Urinary T cells are detected in patients with immune checkpoint inhibitor-associated immune nephritis that are clonotypically identical to kidney T cell infiltrates

Abstract

Acute kidney injury (AKI) occurs in ~20% of patients receiving immune checkpoint inhibitor (ICI) therapy; however, only 2-5% will develop ICI-mediated immune nephritis. Conventional tests are nonspecific in diagnosing disease pathology and invasive procedures (i.e. kidney biopsy) may not be feasible. In other autoimmune renal diseases, urinary immune cells correlated with the pathology or were predictive of disease activity. Corresponding evidence and analysis are absent for ICI-mediated immune nephritis. We report the first investigation analyzing immune cell profiles of matched kidney biopsies and urine of patients with ICI-AKI. We demonstrated the presence of urinary T cells in patients with immune nephritis by flow cytometry analysis. Clonotype analysis of T cell receptor (TCR) sequences confirmed enrichment of kidney TCRs in urine. As ICI therapies become standard of care for more cancers, noninvasively assessing urinary immune cells of ICI therapy recipients can facilitate clinical management and an opportunity to tailor ICI-nephritis treatment.

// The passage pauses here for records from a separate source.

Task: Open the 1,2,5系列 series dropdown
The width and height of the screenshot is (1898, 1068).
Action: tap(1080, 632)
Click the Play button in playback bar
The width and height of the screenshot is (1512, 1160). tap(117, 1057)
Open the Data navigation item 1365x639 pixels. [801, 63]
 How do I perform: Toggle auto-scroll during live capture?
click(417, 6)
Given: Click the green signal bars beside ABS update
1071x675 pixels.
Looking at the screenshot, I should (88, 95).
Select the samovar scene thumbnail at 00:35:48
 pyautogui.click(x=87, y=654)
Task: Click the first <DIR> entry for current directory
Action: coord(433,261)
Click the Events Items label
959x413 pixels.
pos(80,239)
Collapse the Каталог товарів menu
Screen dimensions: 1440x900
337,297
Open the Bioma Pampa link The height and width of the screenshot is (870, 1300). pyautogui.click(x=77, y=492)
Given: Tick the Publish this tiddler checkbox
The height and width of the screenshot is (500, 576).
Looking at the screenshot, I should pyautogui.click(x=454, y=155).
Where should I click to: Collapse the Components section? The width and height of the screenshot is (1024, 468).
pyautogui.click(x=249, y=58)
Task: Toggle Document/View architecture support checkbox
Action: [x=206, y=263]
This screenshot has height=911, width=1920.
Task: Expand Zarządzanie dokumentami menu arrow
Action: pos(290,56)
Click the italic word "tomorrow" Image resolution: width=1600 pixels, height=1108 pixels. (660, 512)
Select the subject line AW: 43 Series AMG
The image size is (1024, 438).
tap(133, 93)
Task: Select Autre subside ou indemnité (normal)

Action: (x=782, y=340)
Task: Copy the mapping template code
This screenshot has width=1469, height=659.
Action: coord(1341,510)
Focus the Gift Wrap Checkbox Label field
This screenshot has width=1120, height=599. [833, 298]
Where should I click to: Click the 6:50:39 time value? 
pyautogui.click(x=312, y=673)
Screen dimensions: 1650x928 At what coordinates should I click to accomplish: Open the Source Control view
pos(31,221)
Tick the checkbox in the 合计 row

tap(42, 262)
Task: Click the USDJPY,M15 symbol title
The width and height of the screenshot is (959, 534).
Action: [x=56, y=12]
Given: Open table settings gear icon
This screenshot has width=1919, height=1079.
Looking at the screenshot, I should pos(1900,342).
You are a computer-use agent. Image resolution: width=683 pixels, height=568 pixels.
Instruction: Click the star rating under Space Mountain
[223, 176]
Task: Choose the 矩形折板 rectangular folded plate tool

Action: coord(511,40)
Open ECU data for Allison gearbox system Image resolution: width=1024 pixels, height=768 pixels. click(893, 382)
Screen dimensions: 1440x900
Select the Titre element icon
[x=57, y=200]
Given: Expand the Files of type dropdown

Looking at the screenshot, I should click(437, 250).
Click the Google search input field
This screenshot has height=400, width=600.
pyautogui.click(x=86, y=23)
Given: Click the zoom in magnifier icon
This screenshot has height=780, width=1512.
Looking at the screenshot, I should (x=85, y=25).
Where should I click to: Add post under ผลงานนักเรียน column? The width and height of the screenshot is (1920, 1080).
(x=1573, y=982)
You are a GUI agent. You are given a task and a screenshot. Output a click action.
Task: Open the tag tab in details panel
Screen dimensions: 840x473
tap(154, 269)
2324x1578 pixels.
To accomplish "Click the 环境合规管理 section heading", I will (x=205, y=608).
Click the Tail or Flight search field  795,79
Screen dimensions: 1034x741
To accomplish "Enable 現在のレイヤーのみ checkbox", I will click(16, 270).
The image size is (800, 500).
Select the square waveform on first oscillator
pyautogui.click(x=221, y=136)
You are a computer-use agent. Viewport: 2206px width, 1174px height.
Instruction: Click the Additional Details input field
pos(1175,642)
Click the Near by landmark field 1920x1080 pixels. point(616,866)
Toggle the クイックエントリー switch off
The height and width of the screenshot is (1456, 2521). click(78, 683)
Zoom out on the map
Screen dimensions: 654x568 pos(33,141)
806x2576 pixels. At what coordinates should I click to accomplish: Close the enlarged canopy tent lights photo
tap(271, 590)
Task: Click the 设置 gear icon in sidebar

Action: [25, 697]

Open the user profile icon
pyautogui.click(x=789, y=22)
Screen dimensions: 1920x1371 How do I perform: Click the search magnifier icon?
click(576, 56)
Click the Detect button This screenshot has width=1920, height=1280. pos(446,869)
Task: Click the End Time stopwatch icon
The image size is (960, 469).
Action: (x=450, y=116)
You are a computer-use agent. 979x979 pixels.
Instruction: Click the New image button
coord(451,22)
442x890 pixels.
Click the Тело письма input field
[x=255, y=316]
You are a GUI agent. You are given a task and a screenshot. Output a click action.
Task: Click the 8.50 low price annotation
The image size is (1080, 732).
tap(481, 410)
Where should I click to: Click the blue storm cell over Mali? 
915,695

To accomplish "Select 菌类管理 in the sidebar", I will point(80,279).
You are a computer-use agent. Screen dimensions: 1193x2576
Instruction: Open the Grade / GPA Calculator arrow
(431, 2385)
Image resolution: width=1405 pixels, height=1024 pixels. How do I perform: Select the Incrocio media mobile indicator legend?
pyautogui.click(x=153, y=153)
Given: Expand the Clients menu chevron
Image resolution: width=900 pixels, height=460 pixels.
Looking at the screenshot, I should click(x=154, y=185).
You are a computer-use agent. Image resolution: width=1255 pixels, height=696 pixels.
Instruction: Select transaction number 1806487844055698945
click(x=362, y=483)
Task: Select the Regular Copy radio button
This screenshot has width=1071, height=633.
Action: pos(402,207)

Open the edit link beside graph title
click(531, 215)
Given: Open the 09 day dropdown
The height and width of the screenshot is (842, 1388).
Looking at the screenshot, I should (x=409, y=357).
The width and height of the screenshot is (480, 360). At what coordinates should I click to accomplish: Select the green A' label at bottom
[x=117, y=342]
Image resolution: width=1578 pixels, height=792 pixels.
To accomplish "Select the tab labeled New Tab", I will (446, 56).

Keywords: Immune checkpoint inhibitor; T cell receptor clonotype; acute interstitial nephritis; acute kidney injury; immune nephritis; immune-related adverse event; urinary immune cells.

Figure 1.

Pathologic representative images. (a) Photomicrographs of hematoxylin and eosin (H&E)-stained renal tissue sections, 20x magnification. Case 1–3: active tubulointerstitial nephritis with lymphocytic tubulitis. Case 4: necrotizing vasculitis with granuloma formation (black arrow). Case 5: renal cortex without significant inflammation. (B, C, D) Multiplex immunofluorescence (mIF) staining with immune-oncology panel composed of anti-CD20 (yellow), anti-CD3 (red), anti-CD4 (magenta) and anti-CD8 (pink) antibodies for Case 1 (b), Case 4 (c) and Case 5 (d). mIF composite images (left) 20x magnification and details (right) 40x magnification. (e) Ratio of B to T cells and CD4⁺T to CD8⁺T cells and density of cells per mm². Flow cytometric analysis was performed on mononuclear cells isolated from urine and frequencies and density of B (CD19⁺) and T (CD3⁺) cells in viable mononuclear cell fraction and CD4⁺ T and CD8⁺ T cells in T cell fraction were assessed. (f) Phenotypic profile of lymphocytes isolated from urine of Cases 1–5. (g) Ratio of B to T cells and CD4⁺ T to CD8⁺ T cells and density of cells in urine samples. (h) Phenotypic profile of lymphocytes isolated from urine of Case 2 pre- and post-corticosteroid therapy.

Figure 2.

Composition of TCR repertoires in Case 1, 2 and 4. (A, B, C) Scatterplot of TCRβ sequences in paired specimens. TCRβ sequences shared in paired specimens (blue dots). Non-shared TCRβ sequences are located on x-axis (red dots) or y-axis (green dots). (a) In Case 1, a total of 3,347 urine TCRβ sequences were detected (3,347 TCRβ = 1,413 shared TCRβ sequences + 1,934 TCRβ sequences unique to urine) where 42.2% urine TCRβ sequences were also found in the kidney TCRβ sequences. (B.1 and B.2) In Case 2, 25% urine TCRβ sequences (963 shared TCRβ sequences out of a total of 3,847 urine TCRβ sequences) were also found in kidney TCRβ sequences, but only 5.8% of TCRβ sequences in urine (225 shared TCRβ sequences out of a total of 3,847 urine TCRβ sequences) were found in blood TCRβ sequences. (c) In Case 4, approximately 29.7% of urine TCRβ sequences (667 shared TCRβ sequences out of 2,248 total urine TCRβ sequences) were shared with kidney TCRβ sequences. (D, E.1, F) Pie charts display the frequency of the top 25 productive kidney TCRβ sequences as a percent of the top 100 kidney TCRβ sequences. The top 25 kidney TCRβ sequences are identified in the urine and displayed as a percent of the top 100 urine TCRβ sequences. (E.2) The frequency of the top 25 blood TCRβ sequences are displayed as a percent of the top 100 TCRβ blood sequences. The top 25 blood TCRβ sequences are identified in the urine and displayed as a percent of the top 100 urine TCRβ sequences.